#### Requirement
Print the full listing exactly.

#### Records to use
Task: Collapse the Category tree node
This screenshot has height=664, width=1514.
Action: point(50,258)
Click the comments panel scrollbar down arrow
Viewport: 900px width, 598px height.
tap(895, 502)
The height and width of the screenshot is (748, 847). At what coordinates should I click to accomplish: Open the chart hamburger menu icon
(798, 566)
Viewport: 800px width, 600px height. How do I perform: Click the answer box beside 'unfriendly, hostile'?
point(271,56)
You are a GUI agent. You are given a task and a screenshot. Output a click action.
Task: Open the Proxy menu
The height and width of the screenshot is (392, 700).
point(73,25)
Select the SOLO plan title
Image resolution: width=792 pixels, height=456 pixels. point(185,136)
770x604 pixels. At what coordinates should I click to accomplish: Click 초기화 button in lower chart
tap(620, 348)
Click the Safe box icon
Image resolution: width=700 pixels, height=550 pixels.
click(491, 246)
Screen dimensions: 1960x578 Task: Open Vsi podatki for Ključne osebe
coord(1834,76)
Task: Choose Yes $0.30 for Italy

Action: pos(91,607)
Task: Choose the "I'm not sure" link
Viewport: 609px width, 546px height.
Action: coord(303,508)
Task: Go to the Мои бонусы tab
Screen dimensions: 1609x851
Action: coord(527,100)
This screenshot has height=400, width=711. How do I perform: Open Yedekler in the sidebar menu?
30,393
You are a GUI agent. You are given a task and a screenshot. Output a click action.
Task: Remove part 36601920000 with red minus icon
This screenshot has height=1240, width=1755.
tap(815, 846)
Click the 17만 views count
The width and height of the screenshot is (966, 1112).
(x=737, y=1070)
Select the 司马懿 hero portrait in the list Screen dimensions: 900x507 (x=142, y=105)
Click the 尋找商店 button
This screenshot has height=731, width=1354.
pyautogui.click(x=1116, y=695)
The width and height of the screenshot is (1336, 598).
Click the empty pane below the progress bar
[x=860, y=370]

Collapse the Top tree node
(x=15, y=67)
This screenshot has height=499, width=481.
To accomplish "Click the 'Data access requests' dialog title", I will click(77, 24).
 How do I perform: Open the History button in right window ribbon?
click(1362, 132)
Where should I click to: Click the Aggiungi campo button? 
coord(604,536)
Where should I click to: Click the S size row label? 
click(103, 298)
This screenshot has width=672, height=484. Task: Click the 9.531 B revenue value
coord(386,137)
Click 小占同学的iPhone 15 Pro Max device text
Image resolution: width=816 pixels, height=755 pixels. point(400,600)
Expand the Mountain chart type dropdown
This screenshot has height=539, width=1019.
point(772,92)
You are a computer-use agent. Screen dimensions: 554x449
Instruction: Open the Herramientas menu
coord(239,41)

#### Answer
Task: Collapse the Category tree node
This screenshot has height=664, width=1514.
Action: point(50,258)
Click the comments panel scrollbar down arrow
Viewport: 900px width, 598px height.
tap(895, 502)
The height and width of the screenshot is (748, 847). At what coordinates should I click to accomplish: Open the chart hamburger menu icon
(798, 566)
Viewport: 800px width, 600px height. How do I perform: Click the answer box beside 'unfriendly, hostile'?
point(271,56)
You are a GUI agent. You are given a task and a screenshot. Output a click action.
Task: Open the Proxy menu
The height and width of the screenshot is (392, 700).
point(73,25)
Select the SOLO plan title
Image resolution: width=792 pixels, height=456 pixels. point(185,136)
770x604 pixels. At what coordinates should I click to accomplish: Click 초기화 button in lower chart
tap(620, 348)
Click the Safe box icon
Image resolution: width=700 pixels, height=550 pixels.
click(491, 246)
Screen dimensions: 1960x578 Task: Open Vsi podatki for Ključne osebe
coord(1834,76)
Task: Choose Yes $0.30 for Italy

Action: pos(91,607)
Task: Choose the "I'm not sure" link
Viewport: 609px width, 546px height.
Action: coord(303,508)
Task: Go to the Мои бонусы tab
Screen dimensions: 1609x851
Action: coord(527,100)
This screenshot has height=400, width=711. How do I perform: Open Yedekler in the sidebar menu?
30,393
You are a GUI agent. You are given a task and a screenshot. Output a click action.
Task: Remove part 36601920000 with red minus icon
This screenshot has height=1240, width=1755.
tap(815, 846)
Click the 17만 views count
The width and height of the screenshot is (966, 1112).
(x=737, y=1070)
Select the 司马懿 hero portrait in the list Screen dimensions: 900x507 (x=142, y=105)
Click the 尋找商店 button
This screenshot has height=731, width=1354.
pyautogui.click(x=1116, y=695)
The width and height of the screenshot is (1336, 598).
Click the empty pane below the progress bar
[x=860, y=370]

Collapse the Top tree node
(x=15, y=67)
This screenshot has height=499, width=481.
To accomplish "Click the 'Data access requests' dialog title", I will click(77, 24).
 How do I perform: Open the History button in right window ribbon?
click(1362, 132)
Where should I click to: Click the Aggiungi campo button? 
coord(604,536)
Where should I click to: Click the S size row label? 
click(103, 298)
This screenshot has width=672, height=484. Task: Click the 9.531 B revenue value
coord(386,137)
Click 小占同学的iPhone 15 Pro Max device text
Image resolution: width=816 pixels, height=755 pixels. point(400,600)
Expand the Mountain chart type dropdown
This screenshot has height=539, width=1019.
point(772,92)
You are a computer-use agent. Screen dimensions: 554x449
Instruction: Open the Herramientas menu
coord(239,41)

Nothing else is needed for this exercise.